Por Fernando Vázquez Rigada
El país comienza a ser poblado por rostros sin cuerpo. Por presencias de recuerdos.
Los surcos de la república se transmutan. Ahora son fosas.
La tierra mexicana -la que adoraban las culturas prehispánicas por ser fuente de vida; la misma que fue arrancada al clero por la generación liberal; la que Zapata soñó para todos; la que Cárdenas repartió con los frutos del subsuelo- esa misma tierra escupe ahora despojos de vida.
Cada día. Cada ahora.
Porque México se está convirtiendo en un paraje de rostros sin cuerpos y de presencias de recuerdos.
Los caminos del país se llenan de espectaculares con rostros, la mayoría jóvenes, que se acompañan de recompensas. Dinero para saber su paradero. Retribución para hallar, ¿qué?, lo que sea: una certeza. Una tumba. Un cuerpo al que rezar.

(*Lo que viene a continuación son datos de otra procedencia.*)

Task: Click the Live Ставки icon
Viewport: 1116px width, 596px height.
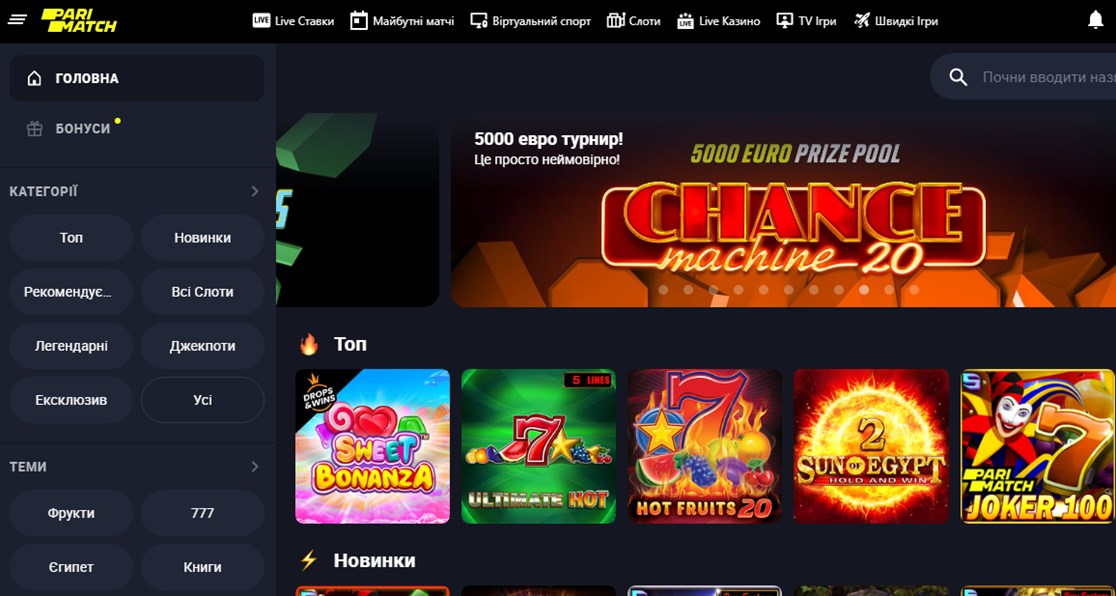Action: (x=261, y=21)
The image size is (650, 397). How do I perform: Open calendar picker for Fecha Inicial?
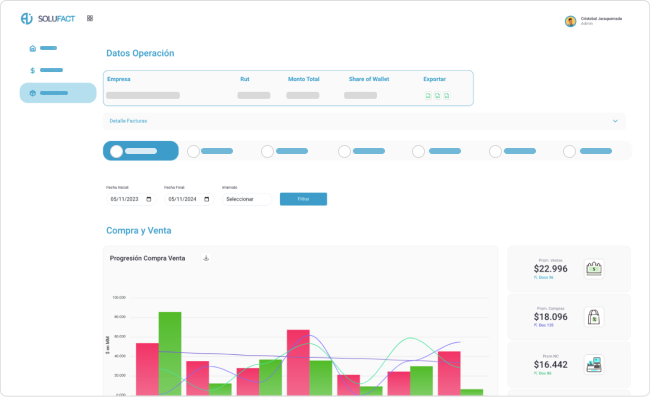point(149,199)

Las fotos de jóvenes llenos de vida son las mismas de personas que se esfumaron. Un espectáculo de infinita tristeza. Terrible: escalofriante y siniestro.

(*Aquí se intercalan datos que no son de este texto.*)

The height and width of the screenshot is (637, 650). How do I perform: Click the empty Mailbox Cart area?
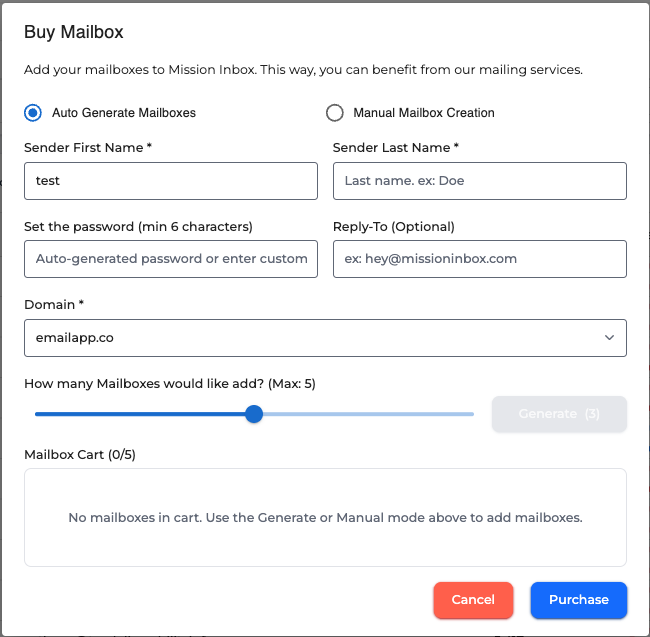pos(325,518)
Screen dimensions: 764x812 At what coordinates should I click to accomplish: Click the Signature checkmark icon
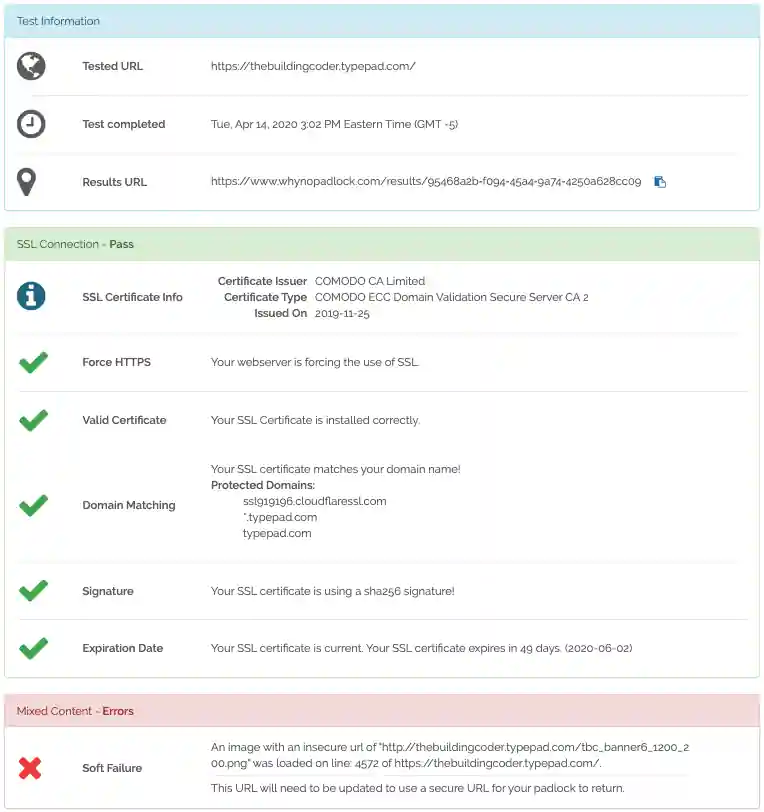(33, 591)
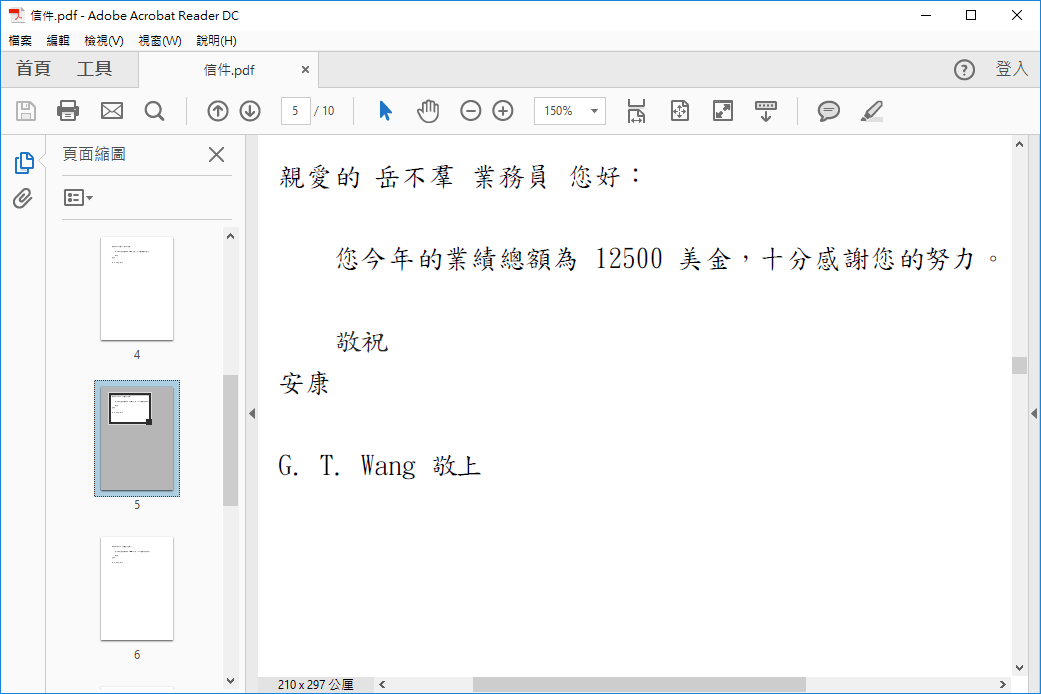Toggle fit one full page view

click(679, 111)
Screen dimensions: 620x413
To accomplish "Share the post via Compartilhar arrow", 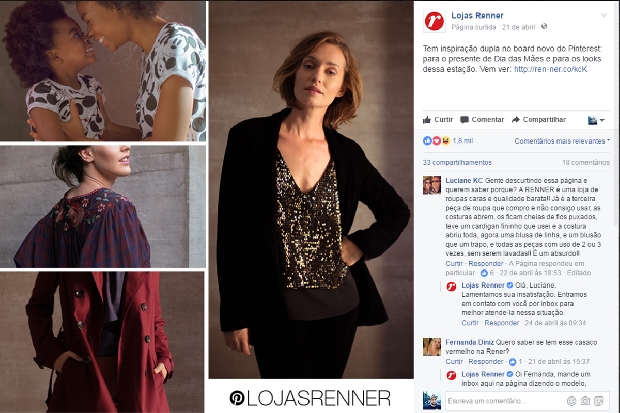I will [x=539, y=119].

Las fosas del país abrazan a cuerpos sin nombre. Sin rostro. Sin pasado.
Han desaparecido en México 30 mil personas en una década. Ocho cada día. Una cada tres horas.
El drama del desaparecido es peor que el del muerto. Es una muerte sin luto: que no cesa, que no deja de doler. Un llanto que no seca. Una herida abierta todo el tiempo.
Porque bajo la desaparición vive la esperanza. De que estará vivo. De que volverá.
Esas 30 mil ausencias tienen padres. Amigos. Vecinos. Compañeros. Quizá hijos.
Dejan una huella siempre fresca e hiriente en miles de familias.
Mientras una persona desaparece cada tres horas, hay un estado ausente, hueco, inservible.
En cada estado hay un peregrinar de deudos a los que mueve y consume la ira pero también la esperanza.
¿Qué buscan? Una razón y una verdad.
Pero encuentran solo fantasmas. Viven en Comala: ahí donde sigue mandando Pedro Páramo.